4.	Set the “Date” column as index of the dataframe

In [8]:
msft.set_index('date', inplace = True)

5.	In finance, the daily returns of a stock are defined as the percentage change of the daily closing price. Create the "returns" column in the msft DataFrame by calculating the percent change of the Adj Close column. Use the pct_change Series pandas method.

In [9]:
msft['returns'] = msft['adj_close'].pct_change()
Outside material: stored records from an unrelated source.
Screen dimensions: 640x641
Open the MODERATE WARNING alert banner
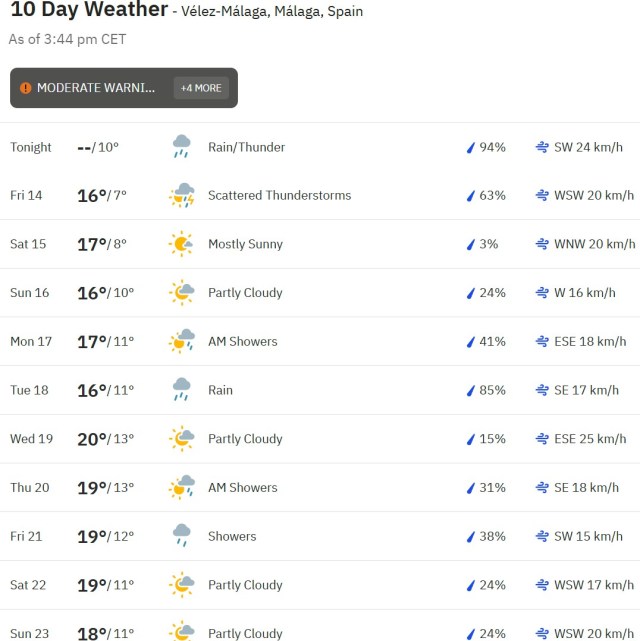click(x=96, y=88)
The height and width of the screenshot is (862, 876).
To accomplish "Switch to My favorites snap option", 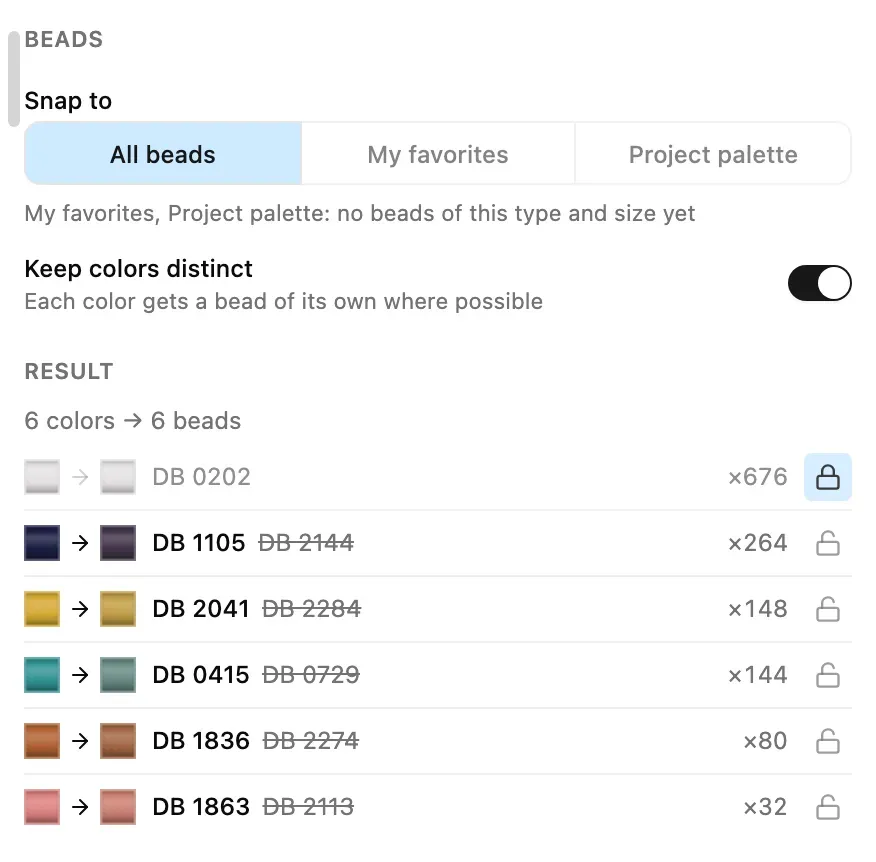I will pos(438,154).
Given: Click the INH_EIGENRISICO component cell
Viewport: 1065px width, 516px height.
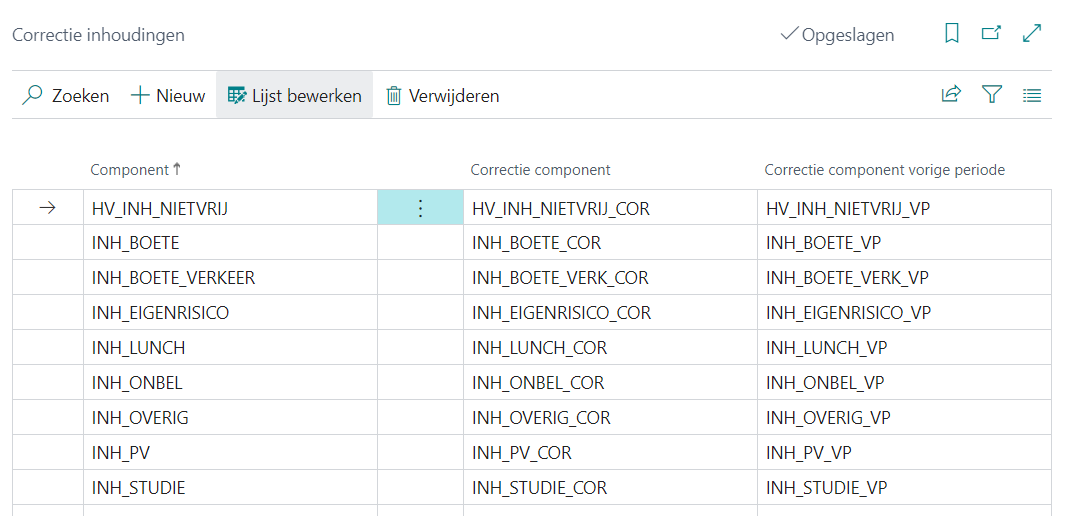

6.	Restrict the analysis period to the dates between 2014-01-01 and 2018-12-31 (inclusive)

In [10]:
start_date = '2014-01-01'
end_date = '2018-12-31'
msft = msft.loc[start_date: end_date]

7.	Use a histogram to visualize the distribution of the returns column, use 40 bins. Does it look like a Normal distribution?

In [None]:
msft['returns'].hist(ec='k', bins=40);

8.	Calculate the descriptive statistics of the returns column

In [13]:
msft['returns'].describe()

count    1258.000000
mean        0.000996
std         0.014591
min        -0.092534
25%        -0.005956
50%         0.000651
75%         0.007830
max         0.104522
Name: returns, dtype: float64

9.	Create a random variable named R_rv which will represent “The daily returns of the MSFT stock”, use the mean and standard deviation of the return column as the parameters for this distribution

In [17]:
R_mean = msft['returns'].mean()
R_std = msft['returns'].std()

R_rv = stats.norm(
    loc = R_mean,
    scale = R_std
)

In [32]:
R_rv.mean()

0.0009959218960820999

10.	Plot the probability distribution R_rv and the histogram of the actual data, use plt.hist() function with the parameter density=True so both the real data and the theoretical distribution appear in the same scale. 

In [None]:
fig, ax = plt.subplots()

ax.hist(
    x = msft['returns'],
    ec = 'k',
    bins = 40,
    density = True,
);

x_values = np.linspace(msft['returns'].min(), msft['returns'].max(), num=100)
densities = R_rv.pdf(x_values)
ax.plot(x_values, densities, color='r')
ax.grid();

11.	After looking at the preceding plot: would you say that the Normal distribution provides an accurate model for the daily returns of the Microsoft stock? 

12.	Additional practice: repeat the above steps with the “PG.csv” which contains the information about the Procter and Gamble stock.